Primary funding is provided by the Department of Public Safety Canada's National Crime Prevention Centre. In kind contributions come from community partners, Chiefs and Band Council of the four participant communities and the RCMP.
Relationships and Stakeholders
- Involvement of Target Groups:
Mi'kmaw Venture Project has a community advisory committee comprised of elders, school principals, youth program officers, Aboriginal health and addictions service providers, RCMP, local police, and local Band Council members and customary leaders. Youth are selected for participation by the community advisory committees in collaboration with school principals. Elders are integral to program decision making. Community volunteers are a key component of successful summer camps and after school programming, family fun days and community feasts.
Nova Scotia Community Colleges, Mi'kmaw Kina'matnewey Education, North Nova Educational Centre, Tim Horton's Camp, National Indian Youth Leadership Program, Nova Scotia Universities, the RCMP, Mi'kmaw Grand Council, Native Alcohol and Drug Abuse Counselling Association and the Mi'kmaw Legal Support Network.
- Other relationships:
Details of Program Evaluation
An evaluations has been completed.
- Highlights of Evaluation Findings:
The program meets or exceeds its goals in all sectors and is a vital program reducing violence in Mi'kmaw communities, building self-esteem and healthy lifestyles, motivating positive community spirit amongst youth and providing alternatives to substance use.
- Measures of Success:
Success is measured by how strong relations are with community leaders and educators, the commitment of regional police and the RCMP to the process, an increase in parental participation, participant retention and completion of the program, an increase in demand for access to the program and reduced substance abuse and violent activities among youth in the four communities served by the project.
Community commitment to the project. A very strong mentoring program has been created in each community. An ability to successfully adopt and adapt the U.S. National Indian Youth Leadership Program model in Canadian Aboriginal communities. The program celebrates the strength and beauty of Mi'kmaw ways of being and helps counter colonization and systemic discrimination.
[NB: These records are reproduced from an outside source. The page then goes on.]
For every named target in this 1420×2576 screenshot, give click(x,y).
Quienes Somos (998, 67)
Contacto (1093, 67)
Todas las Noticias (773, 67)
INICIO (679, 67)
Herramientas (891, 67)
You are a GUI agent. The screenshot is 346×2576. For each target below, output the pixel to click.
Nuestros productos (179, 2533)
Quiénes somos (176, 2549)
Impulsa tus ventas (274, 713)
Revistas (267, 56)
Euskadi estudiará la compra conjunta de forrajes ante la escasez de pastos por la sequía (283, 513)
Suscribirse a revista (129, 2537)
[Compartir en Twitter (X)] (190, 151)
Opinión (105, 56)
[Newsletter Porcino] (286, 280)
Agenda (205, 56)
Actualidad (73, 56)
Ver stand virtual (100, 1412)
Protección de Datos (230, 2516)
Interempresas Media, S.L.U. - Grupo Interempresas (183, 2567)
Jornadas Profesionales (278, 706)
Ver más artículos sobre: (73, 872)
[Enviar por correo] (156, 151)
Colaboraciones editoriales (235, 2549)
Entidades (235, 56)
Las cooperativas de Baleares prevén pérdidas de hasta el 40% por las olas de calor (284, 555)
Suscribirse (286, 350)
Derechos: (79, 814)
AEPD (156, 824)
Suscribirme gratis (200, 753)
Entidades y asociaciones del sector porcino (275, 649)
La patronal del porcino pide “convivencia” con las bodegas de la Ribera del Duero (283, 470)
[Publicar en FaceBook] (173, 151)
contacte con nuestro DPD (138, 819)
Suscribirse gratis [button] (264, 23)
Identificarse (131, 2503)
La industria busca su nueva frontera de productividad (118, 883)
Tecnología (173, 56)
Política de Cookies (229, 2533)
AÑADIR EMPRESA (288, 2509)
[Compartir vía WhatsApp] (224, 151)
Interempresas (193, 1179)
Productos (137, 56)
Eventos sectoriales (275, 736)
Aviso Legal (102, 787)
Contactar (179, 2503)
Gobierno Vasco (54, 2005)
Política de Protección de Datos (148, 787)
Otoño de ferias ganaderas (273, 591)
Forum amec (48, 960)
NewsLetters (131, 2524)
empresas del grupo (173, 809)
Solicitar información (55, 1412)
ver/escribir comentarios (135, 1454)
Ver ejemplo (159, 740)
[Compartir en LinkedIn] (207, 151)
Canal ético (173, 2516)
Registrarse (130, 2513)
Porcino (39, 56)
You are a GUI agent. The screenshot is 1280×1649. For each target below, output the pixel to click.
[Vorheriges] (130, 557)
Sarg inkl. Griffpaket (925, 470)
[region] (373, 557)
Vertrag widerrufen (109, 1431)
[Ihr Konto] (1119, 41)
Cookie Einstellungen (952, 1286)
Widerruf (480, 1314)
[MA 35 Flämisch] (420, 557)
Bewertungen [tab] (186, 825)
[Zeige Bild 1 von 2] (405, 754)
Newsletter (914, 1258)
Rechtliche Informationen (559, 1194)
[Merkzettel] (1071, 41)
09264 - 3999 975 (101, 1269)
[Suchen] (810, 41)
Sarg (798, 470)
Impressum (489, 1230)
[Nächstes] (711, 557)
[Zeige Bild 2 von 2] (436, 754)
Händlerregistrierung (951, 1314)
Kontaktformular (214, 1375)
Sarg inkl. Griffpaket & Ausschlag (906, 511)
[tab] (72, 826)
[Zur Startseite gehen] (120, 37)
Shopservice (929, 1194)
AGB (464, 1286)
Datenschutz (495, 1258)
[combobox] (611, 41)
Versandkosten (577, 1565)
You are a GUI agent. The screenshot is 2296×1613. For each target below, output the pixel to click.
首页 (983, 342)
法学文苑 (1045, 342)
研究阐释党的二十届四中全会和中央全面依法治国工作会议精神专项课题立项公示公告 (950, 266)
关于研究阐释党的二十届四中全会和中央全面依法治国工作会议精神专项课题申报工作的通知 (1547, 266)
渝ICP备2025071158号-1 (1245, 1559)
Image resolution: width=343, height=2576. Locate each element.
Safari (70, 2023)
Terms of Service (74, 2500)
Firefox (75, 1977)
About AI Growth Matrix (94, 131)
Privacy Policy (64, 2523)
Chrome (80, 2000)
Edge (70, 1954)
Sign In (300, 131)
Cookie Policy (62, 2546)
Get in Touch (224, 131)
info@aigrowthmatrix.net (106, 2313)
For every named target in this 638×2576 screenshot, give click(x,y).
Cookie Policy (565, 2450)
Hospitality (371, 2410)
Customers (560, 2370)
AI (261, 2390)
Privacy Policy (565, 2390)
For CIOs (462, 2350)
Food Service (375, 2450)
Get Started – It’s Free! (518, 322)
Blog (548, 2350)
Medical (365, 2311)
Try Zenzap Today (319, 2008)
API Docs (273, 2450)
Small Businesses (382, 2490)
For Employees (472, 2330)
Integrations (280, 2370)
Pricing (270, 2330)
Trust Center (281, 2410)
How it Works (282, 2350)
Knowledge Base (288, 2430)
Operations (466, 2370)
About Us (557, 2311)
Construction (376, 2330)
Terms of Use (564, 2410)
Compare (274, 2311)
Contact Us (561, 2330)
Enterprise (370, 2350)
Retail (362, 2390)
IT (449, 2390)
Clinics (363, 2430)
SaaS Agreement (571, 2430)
Obtaining funding. Staff burnout is problematic. Getting parents to participate has been a challenge. The need to report to funders is time consuming.
Things to Know to Replicate
- Replication Advice:
The program is considered replicable. Follow the curriculum of the National Indian Youth Leadership Program model and adapt it to fit local customs and capacity. Train staff well and often and provide incentives for commitment. Invest time to be able to work with each particular site's internal capacity and network with other service providers to fill in gaps. Twice a week is the minimum for after school programs. Identify local people to be responsible for each community leadership and program coordination. Use local knowledge. Build a strong volunteer network and acknowledge and reward their efforts regularly. Do extensive promotion. Build Face Book sites. Create documentaries. Allow time for curriculum development. Be flexible and prepared for anything, but safety and kids first. Always deliver consistent, reliable programming and do not disappoint the kids whenever possible by cancelling or changing the schedule.
Acquiring adequate funding for staff hiring and program costs is essential. Equipment costs, travel and food costs, rentals of facilities, staff salaries and transportation issues for getting youth home after the after school program and to summer camps and special day treks have to be factored into the budgets.